#### [EXERCISE]
Please update the items below by replacing "hamburger navigation menu" with "side navigation menu" and leaving everything else unchanged.

^^^^

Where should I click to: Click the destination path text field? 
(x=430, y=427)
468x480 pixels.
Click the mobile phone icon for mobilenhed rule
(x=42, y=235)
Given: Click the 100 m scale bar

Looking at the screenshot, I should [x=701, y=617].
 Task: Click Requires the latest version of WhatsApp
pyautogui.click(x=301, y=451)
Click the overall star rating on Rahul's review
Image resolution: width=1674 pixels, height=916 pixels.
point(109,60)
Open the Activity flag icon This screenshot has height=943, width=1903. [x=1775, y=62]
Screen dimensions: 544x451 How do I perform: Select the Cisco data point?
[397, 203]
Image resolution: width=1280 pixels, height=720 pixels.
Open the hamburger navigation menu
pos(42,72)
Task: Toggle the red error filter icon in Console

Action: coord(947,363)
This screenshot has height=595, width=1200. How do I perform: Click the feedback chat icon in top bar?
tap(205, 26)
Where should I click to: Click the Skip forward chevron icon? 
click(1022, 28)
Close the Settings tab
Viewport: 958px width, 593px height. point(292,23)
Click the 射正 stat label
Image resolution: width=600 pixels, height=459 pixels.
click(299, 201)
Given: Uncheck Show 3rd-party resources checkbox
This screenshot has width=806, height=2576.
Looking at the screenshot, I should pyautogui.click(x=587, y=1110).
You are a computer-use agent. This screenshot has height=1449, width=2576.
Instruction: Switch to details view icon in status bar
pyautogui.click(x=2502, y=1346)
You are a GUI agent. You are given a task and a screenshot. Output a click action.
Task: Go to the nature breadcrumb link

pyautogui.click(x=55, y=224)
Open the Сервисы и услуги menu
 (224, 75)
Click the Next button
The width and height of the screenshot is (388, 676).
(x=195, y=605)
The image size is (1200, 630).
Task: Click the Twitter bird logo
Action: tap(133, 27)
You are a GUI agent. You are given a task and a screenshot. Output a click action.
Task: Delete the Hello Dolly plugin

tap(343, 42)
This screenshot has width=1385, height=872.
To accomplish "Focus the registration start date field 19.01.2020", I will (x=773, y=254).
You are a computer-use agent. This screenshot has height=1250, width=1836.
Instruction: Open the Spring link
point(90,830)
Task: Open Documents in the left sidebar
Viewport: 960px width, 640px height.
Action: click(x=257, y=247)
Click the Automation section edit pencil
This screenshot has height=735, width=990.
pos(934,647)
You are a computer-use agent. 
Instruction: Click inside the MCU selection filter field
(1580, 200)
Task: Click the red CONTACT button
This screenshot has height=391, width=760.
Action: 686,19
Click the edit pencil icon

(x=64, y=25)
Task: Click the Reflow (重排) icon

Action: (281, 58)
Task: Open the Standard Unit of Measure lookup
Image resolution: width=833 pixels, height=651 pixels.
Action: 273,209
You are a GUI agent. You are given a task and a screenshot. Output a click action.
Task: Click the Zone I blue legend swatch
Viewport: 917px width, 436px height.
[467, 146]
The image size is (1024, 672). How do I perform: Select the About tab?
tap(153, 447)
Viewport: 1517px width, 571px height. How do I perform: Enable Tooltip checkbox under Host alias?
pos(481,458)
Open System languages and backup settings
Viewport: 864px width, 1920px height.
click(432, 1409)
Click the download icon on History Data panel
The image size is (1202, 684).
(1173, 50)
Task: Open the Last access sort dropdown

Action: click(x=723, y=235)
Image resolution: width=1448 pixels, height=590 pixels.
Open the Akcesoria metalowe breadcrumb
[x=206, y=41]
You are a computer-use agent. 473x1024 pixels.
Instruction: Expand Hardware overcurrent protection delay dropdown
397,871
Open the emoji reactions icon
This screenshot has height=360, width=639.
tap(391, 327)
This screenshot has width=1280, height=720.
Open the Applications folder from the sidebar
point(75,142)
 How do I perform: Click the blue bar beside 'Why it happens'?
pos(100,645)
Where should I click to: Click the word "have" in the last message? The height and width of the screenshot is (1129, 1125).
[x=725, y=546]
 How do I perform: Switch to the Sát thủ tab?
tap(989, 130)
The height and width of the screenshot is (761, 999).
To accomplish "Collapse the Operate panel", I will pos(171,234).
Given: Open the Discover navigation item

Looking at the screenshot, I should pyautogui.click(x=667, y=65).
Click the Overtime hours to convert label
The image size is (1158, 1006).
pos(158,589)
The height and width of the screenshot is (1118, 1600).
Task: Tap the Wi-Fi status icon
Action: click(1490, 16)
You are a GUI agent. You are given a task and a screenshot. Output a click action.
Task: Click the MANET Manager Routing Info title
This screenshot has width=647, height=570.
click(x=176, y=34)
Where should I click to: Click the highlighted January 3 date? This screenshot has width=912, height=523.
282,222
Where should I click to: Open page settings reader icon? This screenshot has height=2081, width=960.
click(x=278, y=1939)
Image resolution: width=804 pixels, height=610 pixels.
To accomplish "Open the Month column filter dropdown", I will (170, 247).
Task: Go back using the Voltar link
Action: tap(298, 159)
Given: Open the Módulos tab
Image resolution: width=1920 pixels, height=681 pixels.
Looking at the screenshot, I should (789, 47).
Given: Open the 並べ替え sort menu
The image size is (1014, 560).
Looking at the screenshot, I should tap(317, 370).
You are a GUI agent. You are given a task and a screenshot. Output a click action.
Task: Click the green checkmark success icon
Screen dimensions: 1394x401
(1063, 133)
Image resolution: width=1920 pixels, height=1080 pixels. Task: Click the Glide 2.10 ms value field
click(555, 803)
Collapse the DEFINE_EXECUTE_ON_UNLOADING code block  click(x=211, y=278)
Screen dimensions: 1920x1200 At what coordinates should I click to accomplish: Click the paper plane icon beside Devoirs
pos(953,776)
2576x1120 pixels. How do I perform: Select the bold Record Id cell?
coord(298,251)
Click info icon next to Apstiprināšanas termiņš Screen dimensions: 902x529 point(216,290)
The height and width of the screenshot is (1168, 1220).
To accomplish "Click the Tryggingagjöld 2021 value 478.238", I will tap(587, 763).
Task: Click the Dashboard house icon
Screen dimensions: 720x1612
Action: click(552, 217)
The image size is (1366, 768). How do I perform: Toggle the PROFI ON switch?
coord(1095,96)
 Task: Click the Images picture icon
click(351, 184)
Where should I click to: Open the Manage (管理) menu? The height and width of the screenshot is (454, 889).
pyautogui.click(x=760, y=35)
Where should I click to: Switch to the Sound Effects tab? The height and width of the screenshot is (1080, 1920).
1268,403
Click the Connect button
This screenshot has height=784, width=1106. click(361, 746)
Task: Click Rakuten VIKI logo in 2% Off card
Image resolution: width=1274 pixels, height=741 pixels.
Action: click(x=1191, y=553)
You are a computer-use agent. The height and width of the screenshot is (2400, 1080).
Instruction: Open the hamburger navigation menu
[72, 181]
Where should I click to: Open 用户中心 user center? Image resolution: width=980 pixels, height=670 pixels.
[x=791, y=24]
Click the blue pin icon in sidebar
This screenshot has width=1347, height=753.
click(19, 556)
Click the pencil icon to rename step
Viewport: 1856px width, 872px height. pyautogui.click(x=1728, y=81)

^^^^

#### [EXPECTED ANSWER]
Where should I click to: Click the destination path text field? 
(x=430, y=427)
468x480 pixels.
Click the mobile phone icon for mobilenhed rule
(x=42, y=235)
Given: Click the 100 m scale bar

Looking at the screenshot, I should [x=701, y=617].
 Task: Click Requires the latest version of WhatsApp
pyautogui.click(x=301, y=451)
Click the overall star rating on Rahul's review
Image resolution: width=1674 pixels, height=916 pixels.
point(109,60)
Open the Activity flag icon This screenshot has height=943, width=1903. [x=1775, y=62]
Screen dimensions: 544x451 How do I perform: Select the Cisco data point?
[397, 203]
Image resolution: width=1280 pixels, height=720 pixels.
Open the side navigation menu
pos(42,72)
Task: Toggle the red error filter icon in Console

Action: coord(947,363)
This screenshot has height=595, width=1200. How do I perform: Click the feedback chat icon in top bar?
tap(205, 26)
Where should I click to: Click the Skip forward chevron icon? 
click(1022, 28)
Close the Settings tab
Viewport: 958px width, 593px height. point(292,23)
Click the 射正 stat label
Image resolution: width=600 pixels, height=459 pixels.
click(299, 201)
Given: Uncheck Show 3rd-party resources checkbox
This screenshot has width=806, height=2576.
Looking at the screenshot, I should pyautogui.click(x=587, y=1110).
You are a computer-use agent. This screenshot has height=1449, width=2576.
Instruction: Switch to details view icon in status bar
pyautogui.click(x=2502, y=1346)
You are a GUI agent. You are given a task and a screenshot. Output a click action.
Task: Go to the nature breadcrumb link

pyautogui.click(x=55, y=224)
Open the Сервисы и услуги menu
 (224, 75)
Click the Next button
The width and height of the screenshot is (388, 676).
(x=195, y=605)
The image size is (1200, 630).
Task: Click the Twitter bird logo
Action: tap(133, 27)
You are a GUI agent. You are given a task and a screenshot. Output a click action.
Task: Delete the Hello Dolly plugin

tap(343, 42)
This screenshot has width=1385, height=872.
To accomplish "Focus the registration start date field 19.01.2020", I will (x=773, y=254).
You are a computer-use agent. This screenshot has height=1250, width=1836.
Instruction: Open the Spring link
point(90,830)
Task: Open Documents in the left sidebar
Viewport: 960px width, 640px height.
Action: click(x=257, y=247)
Click the Automation section edit pencil
This screenshot has height=735, width=990.
pos(934,647)
You are a computer-use agent. 
Instruction: Click inside the MCU selection filter field
(1580, 200)
Task: Click the red CONTACT button
This screenshot has height=391, width=760.
Action: 686,19
Click the edit pencil icon

(x=64, y=25)
Task: Click the Reflow (重排) icon

Action: (281, 58)
Task: Open the Standard Unit of Measure lookup
Image resolution: width=833 pixels, height=651 pixels.
Action: 273,209
You are a GUI agent. You are given a task and a screenshot. Output a click action.
Task: Click the Zone I blue legend swatch
Viewport: 917px width, 436px height.
[467, 146]
The image size is (1024, 672). How do I perform: Select the About tab?
tap(153, 447)
Viewport: 1517px width, 571px height. How do I perform: Enable Tooltip checkbox under Host alias?
pos(481,458)
Open System languages and backup settings
Viewport: 864px width, 1920px height.
click(432, 1409)
Click the download icon on History Data panel
The image size is (1202, 684).
(1173, 50)
Task: Open the Last access sort dropdown

Action: click(x=723, y=235)
Image resolution: width=1448 pixels, height=590 pixels.
Open the Akcesoria metalowe breadcrumb
[x=206, y=41]
You are a computer-use agent. 473x1024 pixels.
Instruction: Expand Hardware overcurrent protection delay dropdown
397,871
Open the emoji reactions icon
This screenshot has height=360, width=639.
tap(391, 327)
This screenshot has width=1280, height=720.
Open the Applications folder from the sidebar
point(75,142)
 How do I perform: Click the blue bar beside 'Why it happens'?
pos(100,645)
Where should I click to: Click the word "have" in the last message? The height and width of the screenshot is (1129, 1125).
[x=725, y=546]
 How do I perform: Switch to the Sát thủ tab?
tap(989, 130)
The height and width of the screenshot is (761, 999).
To accomplish "Collapse the Operate panel", I will pos(171,234).
Given: Open the Discover navigation item

Looking at the screenshot, I should pyautogui.click(x=667, y=65).
Click the Overtime hours to convert label
The image size is (1158, 1006).
pos(158,589)
The height and width of the screenshot is (1118, 1600).
Task: Tap the Wi-Fi status icon
Action: click(1490, 16)
You are a GUI agent. You are given a task and a screenshot. Output a click action.
Task: Click the MANET Manager Routing Info title
This screenshot has width=647, height=570.
click(x=176, y=34)
Where should I click to: Click the highlighted January 3 date? This screenshot has width=912, height=523.
282,222
Where should I click to: Open page settings reader icon? This screenshot has height=2081, width=960.
click(x=278, y=1939)
Image resolution: width=804 pixels, height=610 pixels.
To accomplish "Open the Month column filter dropdown", I will (170, 247).
Task: Go back using the Voltar link
Action: tap(298, 159)
Given: Open the Módulos tab
Image resolution: width=1920 pixels, height=681 pixels.
Looking at the screenshot, I should (789, 47).
Given: Open the 並べ替え sort menu
The image size is (1014, 560).
Looking at the screenshot, I should tap(317, 370).
You are a GUI agent. You are given a task and a screenshot. Output a click action.
Task: Click the green checkmark success icon
Screen dimensions: 1394x401
(1063, 133)
Image resolution: width=1920 pixels, height=1080 pixels. Task: Click the Glide 2.10 ms value field
click(555, 803)
Collapse the DEFINE_EXECUTE_ON_UNLOADING code block  click(x=211, y=278)
Screen dimensions: 1920x1200 At what coordinates should I click to accomplish: Click the paper plane icon beside Devoirs
pos(953,776)
2576x1120 pixels. How do I perform: Select the bold Record Id cell?
coord(298,251)
Click info icon next to Apstiprināšanas termiņš Screen dimensions: 902x529 point(216,290)
The height and width of the screenshot is (1168, 1220).
To accomplish "Click the Tryggingagjöld 2021 value 478.238", I will tap(587, 763).
Task: Click the Dashboard house icon
Screen dimensions: 720x1612
Action: click(552, 217)
The image size is (1366, 768). How do I perform: Toggle the PROFI ON switch?
coord(1095,96)
 Task: Click the Images picture icon
click(351, 184)
Where should I click to: Open the Manage (管理) menu? The height and width of the screenshot is (454, 889).
pyautogui.click(x=760, y=35)
Where should I click to: Switch to the Sound Effects tab? The height and width of the screenshot is (1080, 1920).
1268,403
Click the Connect button
This screenshot has height=784, width=1106. click(361, 746)
Task: Click Rakuten VIKI logo in 2% Off card
Image resolution: width=1274 pixels, height=741 pixels.
Action: click(x=1191, y=553)
You are a computer-use agent. The height and width of the screenshot is (2400, 1080).
Instruction: Open the side navigation menu
[72, 181]
Where should I click to: Open 用户中心 user center? Image resolution: width=980 pixels, height=670 pixels.
[x=791, y=24]
Click the blue pin icon in sidebar
This screenshot has width=1347, height=753.
click(19, 556)
Click the pencil icon to rename step
Viewport: 1856px width, 872px height. pyautogui.click(x=1728, y=81)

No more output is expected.